12 thoughts on “The Power of Small Changes for Big Savings

  1. frugalfamilia says:

    Wow that’s quite the savings you’ve found for you and your family. We don’t have too much ‘fluff’ in our expenses. Some small changes we’ve made; cutting my own hair from time to time, mowing the lawn myself, expanding our garden to save on produce cost at the grocery store, disputing our property tax bill. I would love to cut the cable cord but unfortunately my wife isn’t going for it quite yet.


    • Christina (Mrs. Saver) says:

      Thanks! It sounds like you are doing great, as well. We had a lot of low hanging fruit. Now that we’ve “trimmed the fat” we’ll have to get a little more creative to find more savings. 🙂


  2. Emily Jividen says:

    Those are some awesome savings, and I especially like that you are looking at the 10 year pay off.
    In the last year we’ve cut cable, changed from Verizon to Cricket, and dropped the Y memberships. We’ve also made a concerted effort to save electricity by doing things like turning down the thermostat on thewater heater and installing low flow aerators and shower heads.


    • Christina (Mrs. Saver) says:

      Thanks, Emily! I too love thinking about savings (even a $5 Starbucks) over the course of time. Sounds like you are doing an awesome job, also!


  3. Steven Goodwin (@myfamonabudget) says:

    Interesting ways to save. With your mortgage payment going up so much, were you very low on your percentage of payment to income that you can sustain that big of a jump? Not criticizing, just wondering. I know that our mortgage (escrowed) is around 30% of our take home pay if you include our association dues and our home repair fund in. I guess if things got hairy, you could always go refinance to a longer term if you absolutely had to.

    It’s fantastic that you were able to make the move closer to your work. We are about 25 miles from my wife’s work and I know that adds about 35-45 minutes each way for the commute. We have contemplated moving closer, but just aren’t quite ready to make the switch yet. What was the big jumping off point that got you to pull the plug on the old place and move?

    Thanks for sharing your story and being so open! It’s fantastic!

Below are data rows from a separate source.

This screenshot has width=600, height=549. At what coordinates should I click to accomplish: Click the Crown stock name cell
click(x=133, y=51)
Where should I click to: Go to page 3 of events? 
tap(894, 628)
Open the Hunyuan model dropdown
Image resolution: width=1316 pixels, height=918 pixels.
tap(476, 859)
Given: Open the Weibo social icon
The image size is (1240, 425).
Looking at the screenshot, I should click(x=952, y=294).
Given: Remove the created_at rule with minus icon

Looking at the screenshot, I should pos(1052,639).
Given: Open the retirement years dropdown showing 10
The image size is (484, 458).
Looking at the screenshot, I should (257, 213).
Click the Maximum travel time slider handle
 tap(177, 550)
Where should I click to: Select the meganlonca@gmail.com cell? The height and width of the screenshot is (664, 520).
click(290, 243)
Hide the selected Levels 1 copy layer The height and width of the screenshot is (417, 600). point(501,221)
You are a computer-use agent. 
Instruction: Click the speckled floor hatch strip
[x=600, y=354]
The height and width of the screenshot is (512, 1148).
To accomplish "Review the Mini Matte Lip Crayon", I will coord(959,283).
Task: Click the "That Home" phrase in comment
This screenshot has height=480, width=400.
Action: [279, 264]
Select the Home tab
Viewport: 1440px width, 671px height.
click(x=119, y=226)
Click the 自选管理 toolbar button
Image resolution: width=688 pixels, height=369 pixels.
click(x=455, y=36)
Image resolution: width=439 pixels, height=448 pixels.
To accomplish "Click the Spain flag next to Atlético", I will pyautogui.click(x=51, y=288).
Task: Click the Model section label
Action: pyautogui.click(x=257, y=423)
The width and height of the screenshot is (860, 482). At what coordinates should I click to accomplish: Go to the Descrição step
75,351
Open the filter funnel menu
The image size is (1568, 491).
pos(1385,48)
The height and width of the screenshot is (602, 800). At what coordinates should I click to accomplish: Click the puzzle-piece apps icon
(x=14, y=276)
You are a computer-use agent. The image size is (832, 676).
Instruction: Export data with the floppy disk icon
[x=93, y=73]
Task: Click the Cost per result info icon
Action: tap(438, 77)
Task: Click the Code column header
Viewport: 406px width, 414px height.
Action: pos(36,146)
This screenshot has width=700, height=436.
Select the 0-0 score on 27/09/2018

    • Christina (Mrs. Saver) says:

      Hi Steve – Thanks for the note and questions. Switching to the 15yr was a hard (but calculated) decision – we definitely had to crunch the numbers to see if we could sustain that big of an increase, and also the net in the long run (ex: the amount we save in interest over the course of the loan vs. the amount we could invest by having a lower monthly payment). In the end, we decided we could budget for the larger monthly premium payment (and not be too tight) and wanted to pay off the loan sooner than later. I think for us the big jumping off point was being able to move to a lower cost of living area (get more house for less money) and be able to ditch a car, etc. because of being closer to work, etc. We also only had one commute to factor in, as I work from home. But, it was hard! We had a lot of emotional connection to our first home and living in the big city. We wrote more about that path here:

      Liked by 1 person

  4. Bailey says:

    These are really great tips! We usually only get cable for football every year but the cost adds up so quickly. This year we decided to ditch getting cable and tried the digital antenna instead and it works amazingly. It was around $70 upfront but we won’t be spending $150+ every month to watch tv for a couple of hours three days a week and we don’t have to go to a sports bar or out to eat either. Some people might think it’s crazy but being able to trim out the fat really helps in the long run.


  5. Savvy Newbie says:

    Love your calculations.
    My husband and I cancelled our phone service, have gone prepaid and took advantage of Google hangout and skype free calls. We’re now spending about $20/year, that’s a wooping $1060 saved.